He remembers being warm.
It was a glorious feeling, that living warmth. The way it was unconditional and always there; a steady constant in a world that was cruel and cold-hearted in ways that weren't ever meant to be directed to one single person.
He supposes that's what he misses the most, now that he's become what he is.
He hates being cold. The way that ever-lasting chill settled deep into his bones, never to leave, the day he died and became an immortal being is more than uncomfortable; it's simply unbearable. How can anyone, living or dead, deal and exist with that impossible cold coursing through them?
He certainly can't. Some days he just doesn't want to anymore.
And so he bundles up, deep into scarves and long coats and shirts made of warm cotton that supply a light warmth to a being who can no longer create their own. It's impossible for him to rely on the sun now to warm his skin and chase away the cold like it used to, lest he burst into flame and begone. A truly horrible fate.
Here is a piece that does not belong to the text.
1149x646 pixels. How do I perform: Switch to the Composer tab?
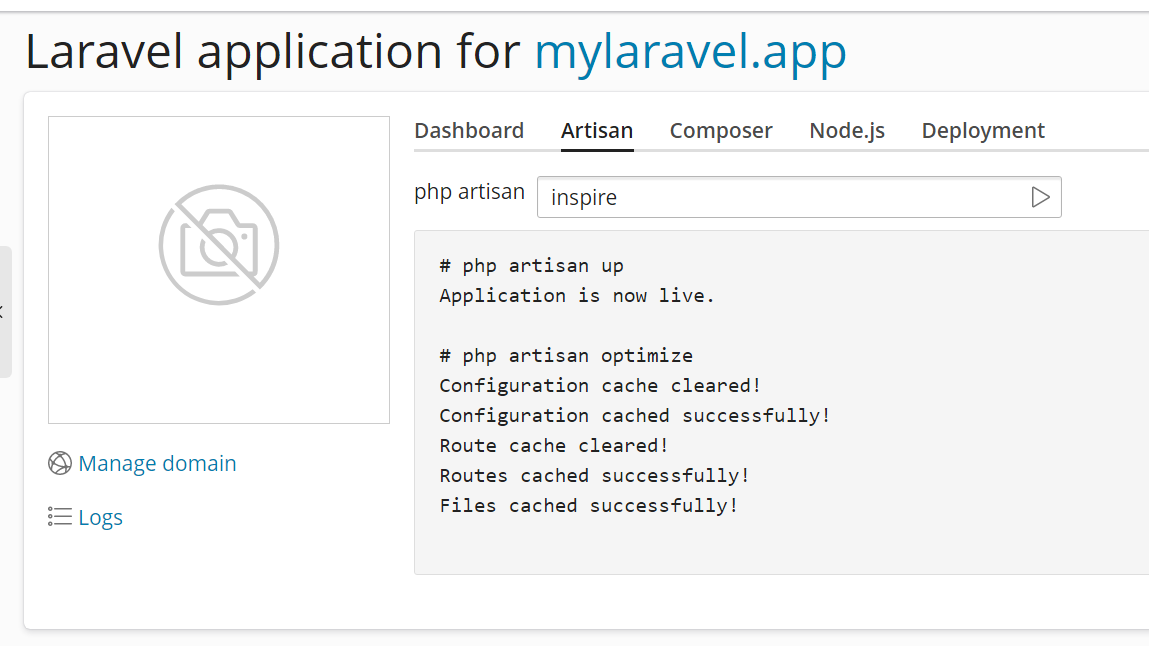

He exercises daily in hopes that somehow, his body will adjust back to its old ways and create some sort of heat from the friction of his muscles straining to lift those weights, but he is always sorely disappointed. The results he gets are not the results he so desperately wants.
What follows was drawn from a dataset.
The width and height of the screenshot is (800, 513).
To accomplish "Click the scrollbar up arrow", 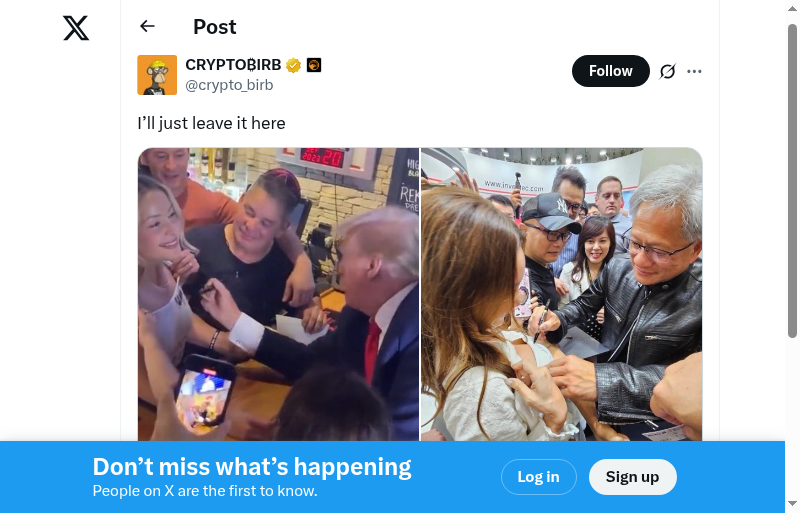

But if his body is able to create more mass where before there was none, why then won't it create some source of body heat? Weren't vampires' bodies supposed to be immortalized forever in the form they were killed in? He's been alive for so long, and yet some aspects of this unnatural life of his are still elusive and strange to him.
But one thing is certain; he's so, so tired of being cold. He wonders if that's why it seems most, if not all, his emotions have vanished as the years have drawn on. There's just no reason to put them to use if he can't feel good about himself, and that horrid, dreadful chill seeping through him.
There was a time when he'd gotten so desperate, he'd even gone so far as to try getting close to people, actual living human beings, to share their warmth without killing them. To have it always nearby, like a lizard on a heating stone, was comfortable for a long, long while. However, he soon realized that this was ineffective, and only ended up hurting him more than it did help, and he quickly enveloped himself away from society once more till his dark-skinned partner drew him back out again.
He'd become jealous, almost spiteful of those creatures he's able to tap into. He doesn't like feeling jealous of anything, let alone of creatures so pitiably weak.
He doesn't feel the hunger the way most new-born vampires feel it; they're savage in a nasty, ugly, desperate fashion that drink to survive and survive alone. They don't savor that hot heat that submerges inside them and coils around in the pits of their stomach before vanishing as quickly as it came like he does; sophisticated blood drinking at it's finest, he thinks. Is that why vampires drink blood? To be warm again? He's not sure, but that's the reason he gives himself everytime he digs his fangs deep into a new victims neck. He just needs to feel that hot hot hot energy brewing deep inside him like it did when he was alive.
Finas misses being alive, he now realizes.
Especially when it was such a glorious feeling to be warm.
And as he steps into the dark, cold night air every night, he wraps the scarf ever tighter around his neck, protectively hiding the spot where the cold first entered him, and hunts for someone new to aid him in his search for another brief glimpse into what it was like to have once been alive.